Dans cette cartographie féministe, l'autrice rappelle la manière dont le voyage divise les genres, profitant plus volontiers au masculin, plus présent dans la culture populaire (les livres, les films narrant des road trips), mais également moins risqué lorsqu'il se conjugue ainsi.

Effectivement, une femme qui part seule ne sera-t-elle pas pétrie d'avertissements en tout genre et plus ou moins légitimes ? Et pourtant, bien des globe-trotteuses rappellent que l'escale n'est pas une exclusivité masculine.

Cette année encore, nombre de vacancières sont parties en solo pour s'aérer l'esprit et changer de décor. Le regard qu'elles accordent à cette expérience en dit long sur les vertus du voyage et de la solitude. Une forme d'émancipation dans une société où injonctions et craintes empêchent parfois d'aller de l'avant, de s'alléger des contraintes du quotidien et de la charge mentale.

Pour Terrafemina, elles sont revenues sur ces escapades en solitaire.

Elles sont déjà parties en vacances en solo, elles nous racontent tout © Adobe Stock
Amélie, 33 ans : "Je voulais me lancer un défi"

"Cet été, je suis partie en festival solo, en France, au Festival du bout du monde sur la presqu'île de Crozon, dans le Finistère et après ce festival, j'ai poursuivi mon séjour deux semaines, en solo toujours - j'ai profité de pouvoir découvrir la Bretagne en faisant des randos. Quatre ans plus tôt, je vivais mon tout premier voyage en solitaire, à Malte, durant deux semaines.

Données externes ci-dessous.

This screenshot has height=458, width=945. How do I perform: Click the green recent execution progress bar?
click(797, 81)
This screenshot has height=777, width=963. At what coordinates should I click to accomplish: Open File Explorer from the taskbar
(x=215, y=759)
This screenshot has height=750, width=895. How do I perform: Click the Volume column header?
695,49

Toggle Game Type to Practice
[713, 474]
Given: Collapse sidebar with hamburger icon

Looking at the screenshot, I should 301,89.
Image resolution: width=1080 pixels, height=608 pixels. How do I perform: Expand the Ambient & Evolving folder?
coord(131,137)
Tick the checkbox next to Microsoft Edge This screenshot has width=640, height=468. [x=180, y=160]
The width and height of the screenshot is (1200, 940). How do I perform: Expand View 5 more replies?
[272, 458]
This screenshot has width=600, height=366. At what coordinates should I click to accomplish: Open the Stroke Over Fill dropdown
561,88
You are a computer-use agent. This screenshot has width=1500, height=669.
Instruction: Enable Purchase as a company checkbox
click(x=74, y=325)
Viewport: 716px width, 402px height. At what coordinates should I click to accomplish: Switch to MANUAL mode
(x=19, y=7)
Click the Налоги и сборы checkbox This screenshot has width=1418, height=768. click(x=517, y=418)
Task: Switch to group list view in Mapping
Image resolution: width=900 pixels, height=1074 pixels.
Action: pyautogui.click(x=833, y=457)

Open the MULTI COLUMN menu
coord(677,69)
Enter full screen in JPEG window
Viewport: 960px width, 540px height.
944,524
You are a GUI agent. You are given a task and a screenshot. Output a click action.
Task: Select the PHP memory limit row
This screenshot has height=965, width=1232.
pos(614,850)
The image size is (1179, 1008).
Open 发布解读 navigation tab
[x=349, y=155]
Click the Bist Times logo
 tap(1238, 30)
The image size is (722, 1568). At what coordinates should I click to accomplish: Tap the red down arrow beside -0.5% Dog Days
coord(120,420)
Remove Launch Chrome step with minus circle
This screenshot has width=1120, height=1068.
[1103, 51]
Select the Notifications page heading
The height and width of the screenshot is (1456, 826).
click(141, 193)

A l'époque, je voulais me lancer un défi après un enchaînement de périodes compliquées : j'avais quitté mon mec, déménagé à Paris pour un boulot où la directrice était problématique, puis j'ai été au chômage...

Je me suis donc retrouvée toute seule dans un pays où il faut parler anglais (alors que je ne le pratique pas du tout) ! Dans mon entourage, on avait peur : une femme, seule, dans un pays étranger... Et quand tu voyages, il y a toujours des appréhensions. En tant que femme, tu as toujours la vigilance liée à une peur de l'agression. Quand tu fais une rando solo, tu te dis : "Hum, il faut vraiment que je fasse attention car personne ne me sauvera".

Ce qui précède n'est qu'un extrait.